Data supplied Start Marker
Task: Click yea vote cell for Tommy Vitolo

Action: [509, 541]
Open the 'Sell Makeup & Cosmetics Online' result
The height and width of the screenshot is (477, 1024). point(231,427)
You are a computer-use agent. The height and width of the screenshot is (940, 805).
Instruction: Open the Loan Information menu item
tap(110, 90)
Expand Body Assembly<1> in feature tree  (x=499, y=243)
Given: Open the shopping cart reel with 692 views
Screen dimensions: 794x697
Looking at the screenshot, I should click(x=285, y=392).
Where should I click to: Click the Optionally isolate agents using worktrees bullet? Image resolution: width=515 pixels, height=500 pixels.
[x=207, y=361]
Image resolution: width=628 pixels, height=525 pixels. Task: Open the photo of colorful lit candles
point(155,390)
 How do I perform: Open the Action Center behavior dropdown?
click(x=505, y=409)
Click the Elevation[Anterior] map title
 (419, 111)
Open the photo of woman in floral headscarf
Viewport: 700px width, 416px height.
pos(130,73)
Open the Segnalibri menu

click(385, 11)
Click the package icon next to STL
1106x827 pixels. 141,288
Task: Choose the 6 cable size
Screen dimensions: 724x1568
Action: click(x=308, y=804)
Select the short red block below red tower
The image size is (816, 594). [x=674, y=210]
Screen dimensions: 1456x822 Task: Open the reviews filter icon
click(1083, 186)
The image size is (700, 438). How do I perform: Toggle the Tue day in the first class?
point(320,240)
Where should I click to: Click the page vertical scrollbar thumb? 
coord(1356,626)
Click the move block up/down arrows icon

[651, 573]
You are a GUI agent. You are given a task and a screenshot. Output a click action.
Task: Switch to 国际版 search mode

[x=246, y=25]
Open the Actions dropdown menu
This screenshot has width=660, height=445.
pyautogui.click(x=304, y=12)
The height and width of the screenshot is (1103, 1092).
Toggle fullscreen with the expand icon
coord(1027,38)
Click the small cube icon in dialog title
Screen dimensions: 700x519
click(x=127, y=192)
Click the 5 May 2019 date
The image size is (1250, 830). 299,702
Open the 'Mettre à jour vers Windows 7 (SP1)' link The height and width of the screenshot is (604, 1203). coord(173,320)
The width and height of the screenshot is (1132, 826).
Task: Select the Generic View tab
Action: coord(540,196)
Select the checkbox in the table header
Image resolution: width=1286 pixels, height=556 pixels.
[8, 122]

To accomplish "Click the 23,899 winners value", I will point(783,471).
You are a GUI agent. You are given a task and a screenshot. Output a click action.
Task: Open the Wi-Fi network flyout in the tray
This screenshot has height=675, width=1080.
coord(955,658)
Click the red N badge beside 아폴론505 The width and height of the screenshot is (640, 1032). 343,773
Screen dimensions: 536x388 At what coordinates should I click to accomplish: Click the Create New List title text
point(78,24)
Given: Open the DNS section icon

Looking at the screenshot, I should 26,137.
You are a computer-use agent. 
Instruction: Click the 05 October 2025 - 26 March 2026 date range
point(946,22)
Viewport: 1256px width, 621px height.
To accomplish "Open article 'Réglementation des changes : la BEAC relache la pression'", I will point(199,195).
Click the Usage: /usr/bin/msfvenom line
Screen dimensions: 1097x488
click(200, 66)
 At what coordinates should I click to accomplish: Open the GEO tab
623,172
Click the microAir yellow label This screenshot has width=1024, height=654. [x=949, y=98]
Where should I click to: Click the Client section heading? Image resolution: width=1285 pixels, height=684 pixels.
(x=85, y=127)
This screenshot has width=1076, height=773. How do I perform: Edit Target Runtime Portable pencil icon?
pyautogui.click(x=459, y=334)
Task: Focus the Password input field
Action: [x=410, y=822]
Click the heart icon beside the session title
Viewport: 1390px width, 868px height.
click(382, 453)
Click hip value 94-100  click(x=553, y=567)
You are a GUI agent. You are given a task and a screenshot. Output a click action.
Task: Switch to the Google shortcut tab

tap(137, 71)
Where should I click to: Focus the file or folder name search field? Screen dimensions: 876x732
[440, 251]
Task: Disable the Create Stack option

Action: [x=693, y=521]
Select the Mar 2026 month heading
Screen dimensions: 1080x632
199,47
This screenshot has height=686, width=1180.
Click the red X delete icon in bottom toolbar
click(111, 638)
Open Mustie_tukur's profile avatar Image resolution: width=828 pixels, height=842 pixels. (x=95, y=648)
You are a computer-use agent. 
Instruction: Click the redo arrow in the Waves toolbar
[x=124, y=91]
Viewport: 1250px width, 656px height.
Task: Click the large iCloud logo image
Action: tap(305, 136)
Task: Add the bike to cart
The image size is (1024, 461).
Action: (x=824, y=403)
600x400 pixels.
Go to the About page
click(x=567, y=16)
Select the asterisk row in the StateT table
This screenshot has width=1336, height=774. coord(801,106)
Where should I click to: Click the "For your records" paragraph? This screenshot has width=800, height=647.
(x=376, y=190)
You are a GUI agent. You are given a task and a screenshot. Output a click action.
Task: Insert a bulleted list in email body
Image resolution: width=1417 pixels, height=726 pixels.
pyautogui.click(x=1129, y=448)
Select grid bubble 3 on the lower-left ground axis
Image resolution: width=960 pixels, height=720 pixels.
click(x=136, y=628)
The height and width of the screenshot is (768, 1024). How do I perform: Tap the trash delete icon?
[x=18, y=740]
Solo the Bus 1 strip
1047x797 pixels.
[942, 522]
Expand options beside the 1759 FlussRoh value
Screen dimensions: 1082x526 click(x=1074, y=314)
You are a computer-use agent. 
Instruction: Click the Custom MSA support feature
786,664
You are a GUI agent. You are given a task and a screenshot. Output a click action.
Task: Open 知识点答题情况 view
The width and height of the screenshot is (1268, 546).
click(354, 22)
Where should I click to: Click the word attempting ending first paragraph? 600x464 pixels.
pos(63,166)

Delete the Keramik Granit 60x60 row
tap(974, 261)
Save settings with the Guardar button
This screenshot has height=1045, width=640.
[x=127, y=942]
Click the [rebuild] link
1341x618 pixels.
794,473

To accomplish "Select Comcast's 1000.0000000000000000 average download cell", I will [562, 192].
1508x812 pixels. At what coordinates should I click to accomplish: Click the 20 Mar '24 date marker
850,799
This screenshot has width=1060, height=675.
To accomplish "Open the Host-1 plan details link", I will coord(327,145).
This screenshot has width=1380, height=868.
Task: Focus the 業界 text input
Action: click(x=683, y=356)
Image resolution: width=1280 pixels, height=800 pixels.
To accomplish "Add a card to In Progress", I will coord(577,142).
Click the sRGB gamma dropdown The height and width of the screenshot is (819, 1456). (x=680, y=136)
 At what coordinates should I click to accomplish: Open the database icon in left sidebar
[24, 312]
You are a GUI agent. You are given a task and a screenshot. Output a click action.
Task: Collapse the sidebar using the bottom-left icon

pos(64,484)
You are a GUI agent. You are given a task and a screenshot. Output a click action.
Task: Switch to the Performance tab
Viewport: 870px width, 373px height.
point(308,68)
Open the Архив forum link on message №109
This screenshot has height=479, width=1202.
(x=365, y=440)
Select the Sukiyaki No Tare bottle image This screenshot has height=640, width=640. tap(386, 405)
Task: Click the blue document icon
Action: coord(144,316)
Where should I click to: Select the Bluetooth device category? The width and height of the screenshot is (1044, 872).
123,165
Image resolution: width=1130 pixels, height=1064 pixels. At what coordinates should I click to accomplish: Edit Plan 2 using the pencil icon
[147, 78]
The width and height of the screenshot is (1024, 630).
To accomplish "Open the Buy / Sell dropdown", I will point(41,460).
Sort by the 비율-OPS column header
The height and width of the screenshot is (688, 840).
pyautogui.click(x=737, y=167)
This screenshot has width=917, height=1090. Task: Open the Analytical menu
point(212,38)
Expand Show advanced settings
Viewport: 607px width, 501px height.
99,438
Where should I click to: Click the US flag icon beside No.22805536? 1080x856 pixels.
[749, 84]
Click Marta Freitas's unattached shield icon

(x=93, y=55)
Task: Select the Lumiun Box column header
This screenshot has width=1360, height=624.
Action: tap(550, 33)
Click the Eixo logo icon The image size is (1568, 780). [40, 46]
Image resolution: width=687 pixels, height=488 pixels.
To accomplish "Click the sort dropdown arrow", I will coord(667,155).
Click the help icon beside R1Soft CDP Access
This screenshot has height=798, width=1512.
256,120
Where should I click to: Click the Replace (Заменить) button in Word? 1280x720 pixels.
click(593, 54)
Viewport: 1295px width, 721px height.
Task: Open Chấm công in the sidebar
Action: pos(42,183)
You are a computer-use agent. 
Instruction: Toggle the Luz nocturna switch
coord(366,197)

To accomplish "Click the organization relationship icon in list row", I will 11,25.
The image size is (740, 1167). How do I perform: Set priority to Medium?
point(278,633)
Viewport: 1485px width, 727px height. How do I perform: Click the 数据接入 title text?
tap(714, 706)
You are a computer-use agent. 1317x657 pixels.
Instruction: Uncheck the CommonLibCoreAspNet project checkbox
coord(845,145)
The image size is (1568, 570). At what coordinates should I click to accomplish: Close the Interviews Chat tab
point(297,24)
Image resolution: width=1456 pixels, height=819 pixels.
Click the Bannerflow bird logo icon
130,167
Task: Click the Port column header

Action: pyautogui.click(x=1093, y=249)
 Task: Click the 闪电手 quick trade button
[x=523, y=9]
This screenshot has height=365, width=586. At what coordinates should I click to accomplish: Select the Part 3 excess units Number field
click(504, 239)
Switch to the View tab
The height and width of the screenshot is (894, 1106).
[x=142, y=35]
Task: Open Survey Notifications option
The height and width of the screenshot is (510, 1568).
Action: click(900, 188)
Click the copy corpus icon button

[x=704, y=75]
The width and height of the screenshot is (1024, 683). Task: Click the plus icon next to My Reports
Data supplied End Marker
# What you should do
Check each line of the records for the word "cart", and show the lines that contain it.

# Result below
Given: Open the shopping cart reel with 692 views
Task: Add the bike to cart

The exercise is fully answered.